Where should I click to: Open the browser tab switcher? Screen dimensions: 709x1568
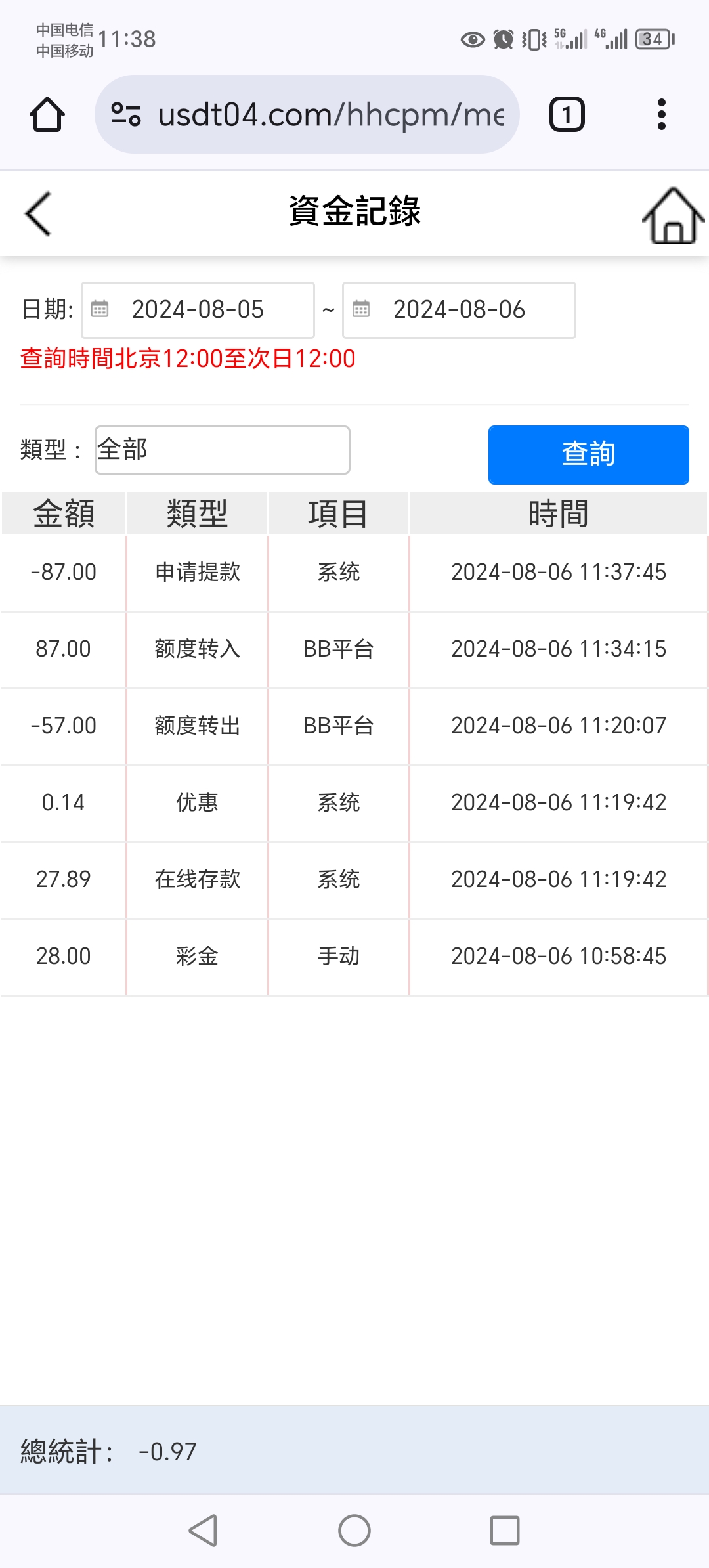567,115
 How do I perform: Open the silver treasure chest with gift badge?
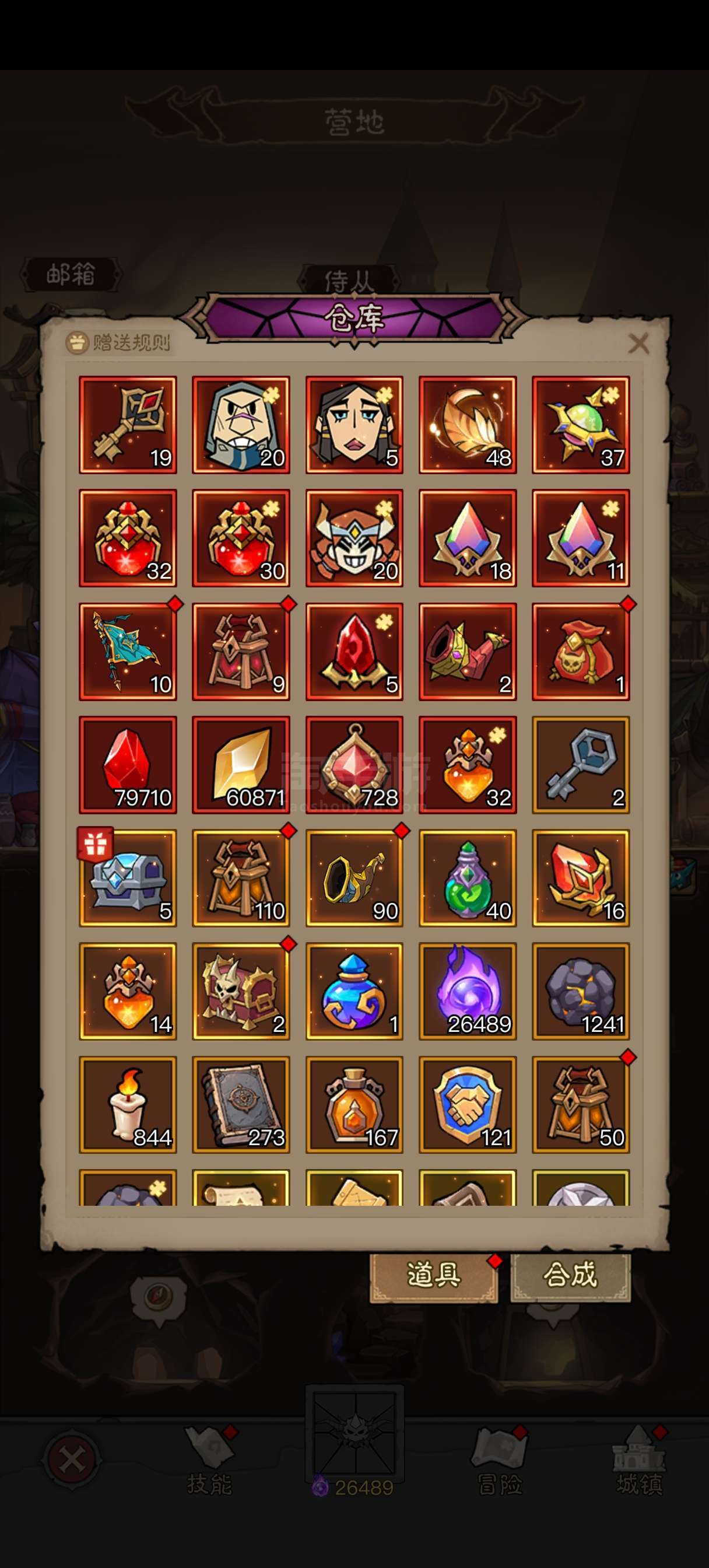click(128, 878)
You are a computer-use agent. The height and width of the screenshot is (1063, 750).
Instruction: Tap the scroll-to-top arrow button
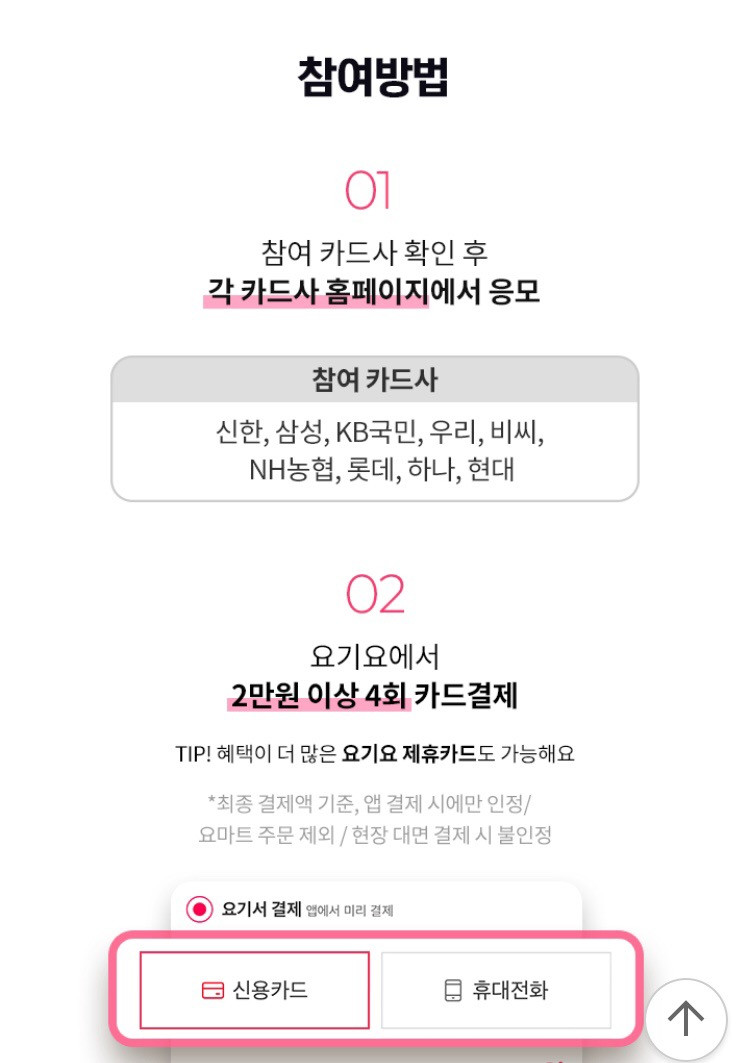click(686, 1019)
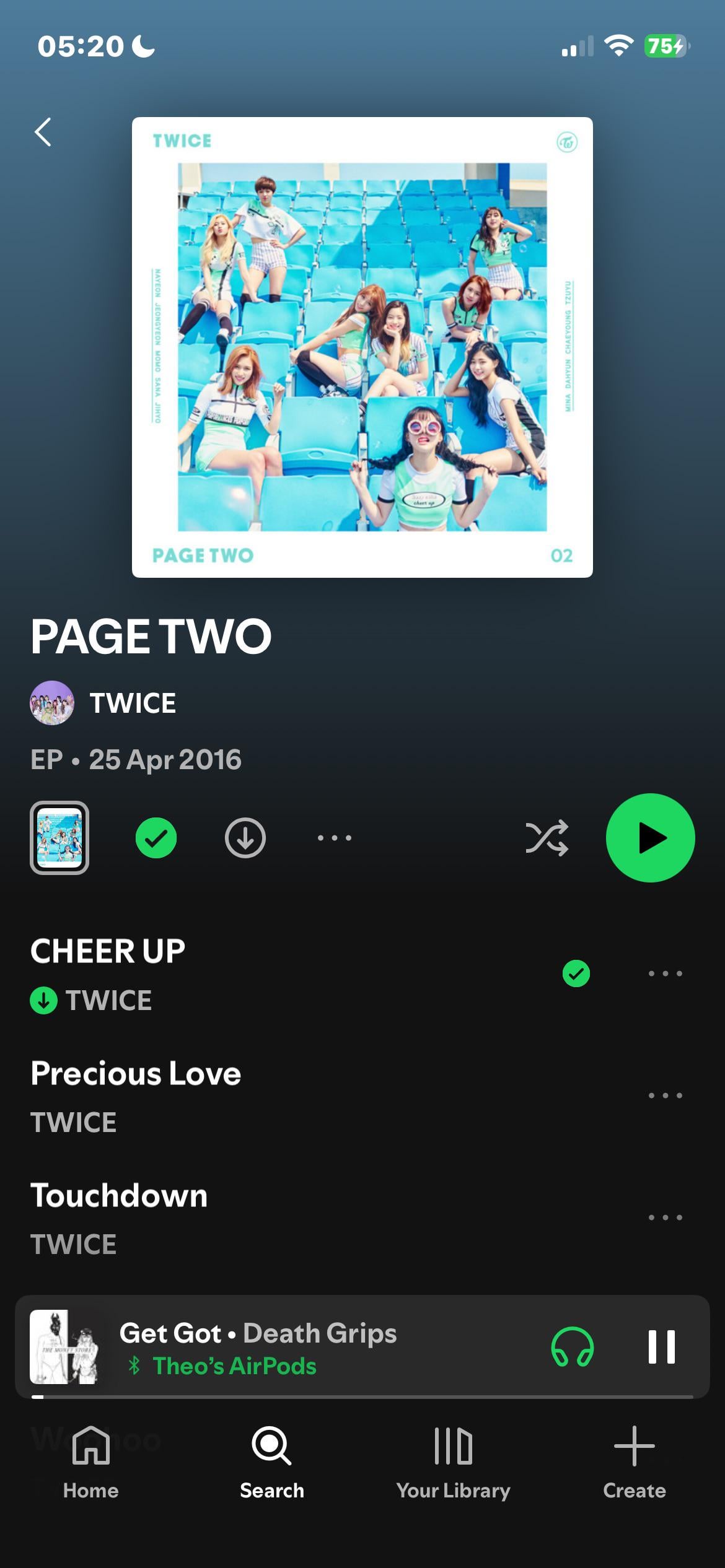
Task: Toggle shuffle play
Action: pos(547,838)
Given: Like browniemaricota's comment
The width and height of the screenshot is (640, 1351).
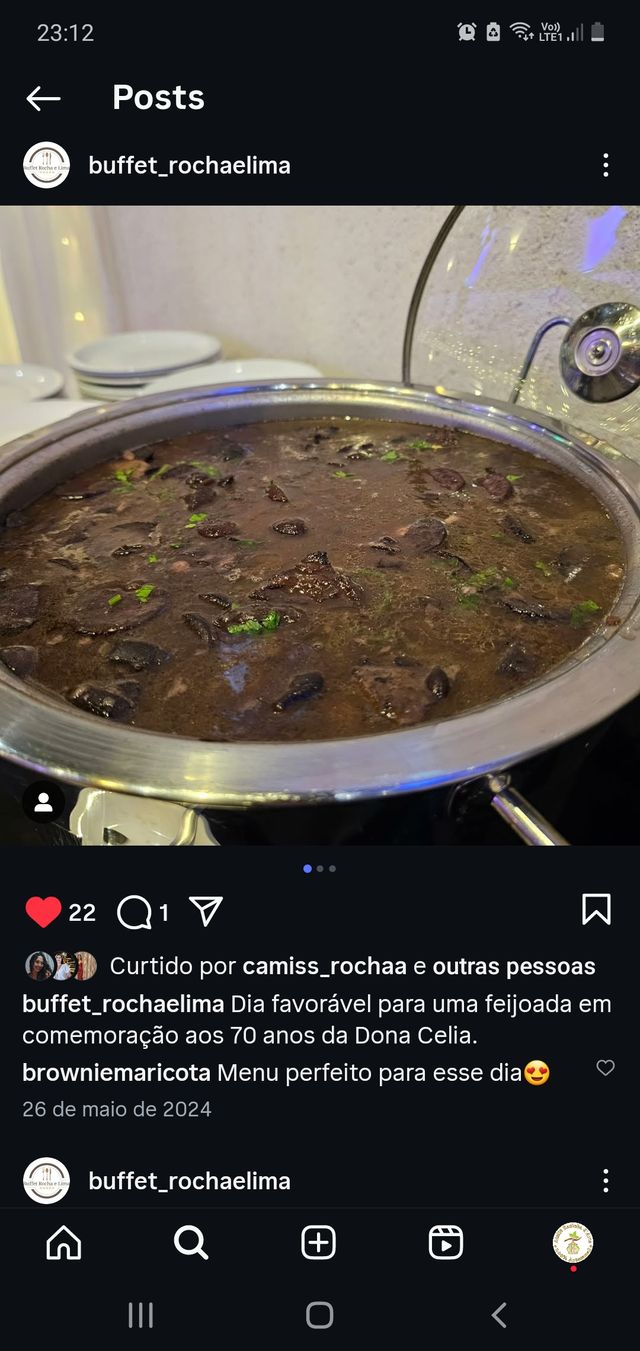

### Exercise directions
Copy the data exactly, from the line with "You are a computer-use" through the end, leaving the pictures out of your copy.

### Response to the exercise
You are a computer-use agent. The height and width of the screenshot is (1063, 750).
Instruction: Tap the scroll-to-top arrow button
click(686, 1019)
Task: Toggle shuffle play
Action: pos(547,838)
Given: Like browniemaricota's comment
The width and height of the screenshot is (640, 1351).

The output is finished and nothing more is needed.